In continuation of our [Kennan Institute] alumni interview series, we talked with Title VIII-supported Research Scholar Nicole Eaton to hear her reflections on her fellowship. Dr. Eaton, Assistant Professor of History at Boston College, is writing a book on politics, everyday life, and the German-Soviet encounter in Königsberg-Kaliningrad. See the discussion below on the broader context of German and Soviet occupations, postwar urban rebuilding, nationalities policies, and forced migrations.
Malinkin: Can you talk about some of the ways the Kaliningrad occupation was different from some other Eastern European occupations. What was different about Kaliningrad?
Eaton: What is peculiar about Kaliningrad is that it became part of the Soviet Union—part of the Russian Socialist Republic—but had never been in the Soviet Union before. What is even more peculiar about this place is that when it became Soviet, it did so in a decision-making vacuum; in complete isolation, where it wasn't clear exactly what the future of this place would be. It was only understood from Stalin's conversations during the Conference in Potsdam in 1945 that this territory wouldn't be a German state, and it was later determined that it would be part of Russia. However, neither the military nor Moscow knew what to do with it. What’s interesting to me is how people on the ground had to become self-sufficient, rebuild the city, and make it socialist.
You mentioned that this was the only instance in which two regimes, the Nazis and the Soviet Union, governed the same city, but not as occupiers. Can you explain this?
Kaliningrad is not the analog of a Nazi-occupied Kyiv, Vilnius, or Warsaw. When the Soviets came to Konigsberg to make it Kaliningrad, the idea was that after this brief interim period, by 1946, it would be part of the Soviet Union, a Soviet territory, and that Soviet rules would apply there. If you think in terms of the Nazi occupation of Kyiv, it was understood as a military occupation. Kyiv would never become another Berlin, Stuttgart, or Munich. Kyiv was going to be specifically a city that was in a hierarchy below German cities.
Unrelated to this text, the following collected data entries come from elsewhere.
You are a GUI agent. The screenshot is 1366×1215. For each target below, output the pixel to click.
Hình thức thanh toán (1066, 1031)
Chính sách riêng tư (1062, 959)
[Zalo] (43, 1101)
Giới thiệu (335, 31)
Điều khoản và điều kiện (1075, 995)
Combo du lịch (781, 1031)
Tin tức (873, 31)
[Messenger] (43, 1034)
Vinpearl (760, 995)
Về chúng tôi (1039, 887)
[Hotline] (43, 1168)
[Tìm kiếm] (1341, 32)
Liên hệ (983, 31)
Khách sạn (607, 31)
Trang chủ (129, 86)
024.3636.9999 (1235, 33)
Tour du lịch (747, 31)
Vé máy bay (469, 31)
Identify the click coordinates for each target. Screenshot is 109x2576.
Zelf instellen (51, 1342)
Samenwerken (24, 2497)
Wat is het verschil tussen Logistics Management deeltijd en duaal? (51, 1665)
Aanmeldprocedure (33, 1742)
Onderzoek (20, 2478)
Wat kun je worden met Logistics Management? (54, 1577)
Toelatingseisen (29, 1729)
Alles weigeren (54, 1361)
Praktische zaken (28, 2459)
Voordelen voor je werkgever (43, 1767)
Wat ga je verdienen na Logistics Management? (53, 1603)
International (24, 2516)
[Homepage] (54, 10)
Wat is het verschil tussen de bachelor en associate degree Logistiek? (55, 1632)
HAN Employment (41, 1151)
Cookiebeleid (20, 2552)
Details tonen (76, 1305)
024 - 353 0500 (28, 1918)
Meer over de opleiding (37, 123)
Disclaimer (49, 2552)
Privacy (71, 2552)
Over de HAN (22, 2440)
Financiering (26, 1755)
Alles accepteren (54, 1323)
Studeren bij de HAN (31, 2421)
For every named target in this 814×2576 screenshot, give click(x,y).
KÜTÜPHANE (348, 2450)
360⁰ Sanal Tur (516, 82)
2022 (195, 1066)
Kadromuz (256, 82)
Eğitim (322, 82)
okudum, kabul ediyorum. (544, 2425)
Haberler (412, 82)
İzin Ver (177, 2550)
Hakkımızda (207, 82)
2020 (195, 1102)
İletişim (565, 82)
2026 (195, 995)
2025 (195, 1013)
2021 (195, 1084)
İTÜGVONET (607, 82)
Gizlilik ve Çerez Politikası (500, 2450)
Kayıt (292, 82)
What was the Nazis’ plan for Konigsberg? Did they view it as a second-tier city as well?
Konigsberg had been a German city for seven hundred years, and it was proclaimed after the First World War that its territory, East Prussia, was to be cut off from Germany. But it was absolutely, fundamentally a part of Germany, the same way that Anchorage, Alaska, is cut off geographically, but is an integral part of the United States. This was one of the great frustrations after the Versailles treaty, since this region had been separated, but was still a part of Germany. The Nazis promised to fix that mistake and this made them the most popular party by 1933 (they had the highest number of votes in East Prussia). And they did fix it, when they invaded Poland. They imagined Konigsberg as a template for a Nazi dream of agrarian settlement, of Germany’s small farmers working the land.
When Soviet citizens were sent to Konigsberg, how were they chosen and how much support were they given to rebuild the city? As I understand, there was a "grey period," when the Red Army was on the ground and there was a conscious decision to make this a Soviet city.
Germans remained there for two and a half years before they were all expelled. In October 1945 there were only about 5,000 Soviet civilians, plus the Red Army administrators and half-mobilized troops, who remained behind. The Germans were by far the majority for the first year and a half. Then a large settlement campaign was organized by Moscow with people from central Russia, and, to a lesser degree, from Belarus and Ukraine. They sent mostly ethnic Russians to Kaliningrad to work the land and rebuild the former German factories.
About 400,000 arrived by 1948. They came in a massive wave; some voluntarily, because they were promised tax break incentives, a free cow, free housing, and lots of grain to take with them. They were also given travel passports, which were very rare for collective farmers to receive at that time. When they came to Kaliningrad, many of them left the collective farms immediately, either migrating to the cities, which they were unable to do before, or they went back to their homes and other cities in Russia. Some came hungry, without shoes or food, and found few of the things they had been promised... no houses, only ruins.
Joyous letters were written back home to the collective farms to encourage more people to come, but it was hard to convince people, so the local collective farm boards were given quotas of how many they needed to send to Kaliningrad and other places. They often sent people who were perceived as less useful for the farm – pregnant women, alcoholics, and the less educated, for example.